Vita indipendente, no di Ferrante

29 Gennaio 2020

Il presidente di Carrozzine determinate: un errore le modifiche

PESCARA . L’associazione Carrozzine Determinate critica la scelta della Regione che modificando la legge 57 del 2012 sulla vita indipendente, ha esteso anche agli over 67 la possibilità di ottenere aiuti. «Tutte le persone devono essere sostenute e aiutate, così come le loro famiglie, anche le persone più anziane», dice Claudio Ferrante, presidente dell’associazione, «ma con modalità e percorsi ad hoc, con investimenti economici appropriati». Per loro, sostiene Ferrante, «ben 14 anni fa fu istituita la legge per la non autosufficienza 296 del 2006». La legge del 2012, invece, era stata pensata per la fascia di età dai 14 ai 67 anni. La legge sulla vita indipendente del 2012, sottolinea Ferrante, «ha avuto un suo percorso chiaro e preciso. È nata come risposta soprattutto a chi la vita se la deve ancora costruire.

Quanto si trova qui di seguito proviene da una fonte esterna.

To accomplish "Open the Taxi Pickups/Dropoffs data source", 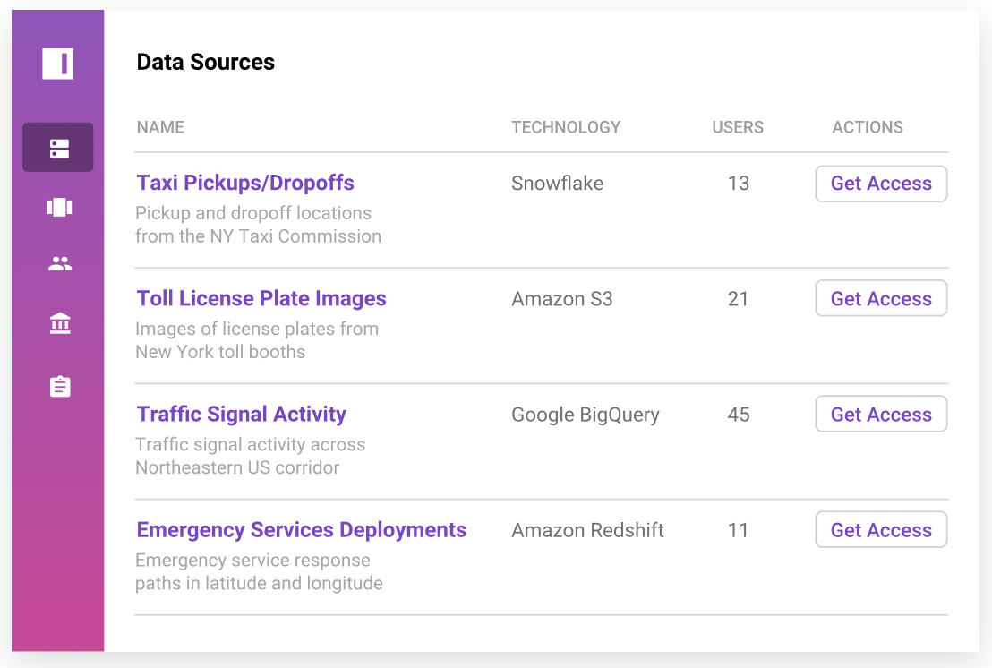I will [x=245, y=183].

Ampliando la platea dei beneficiari ai più anziani è stata snaturata la norma e di fatto è stato rallentato e distrutto il percorso di vita agli individui più giovani con grave disabilità che avevano spesso nel progetto di “Vita Indipendente” l’unica possibilità di vita e di integrazione sociale. Con la modifica diversi giovani con gravissima disabilità si vedranno scavalcati nella graduatoria per ottenere i finanziamenti». Secondo Ferrante, «agli anziani con disabilità devono essere date risposte chiare e certe. Ci saremmo aspettati un aumento considerevole del fondo per consentire a un numero maggiore di anziani di ricevere adeguata assistenza. Così come ci aspettavamo che il fondo regionale per la legge sulla vita indipendente fosse portato a due milioni di euro. Invece la Regione fa demagogia con la disabilità gravissima creando una guerra tra poveri a discapito dei disabili più giovani. Ci chiediamo come sia possibile che il consiglio regionale abbia accettato l’emendamento presentato dal consigliere del M5S Francesco Taglieri. Come è possibile che gli assessori alle politiche sociali e sanità della regione Abruzzo Piero Fioretti e Nicoletta Verì abbiano consentito di stravolgere in pochi giorni un percorso di inclusione per i giovani abruzzesi con gravi disabilità che le associazioni avevano combattuto per cinque lunghi anni? Sul punto attendiamo celeri risposte e siamo disposti ad incatenarci ancora». A seguito della modifica, la Regione ha prorogato la scadenza per la presentazione delle domande, dal 31 gennaio al 21 febbraio 2020. (c.s.)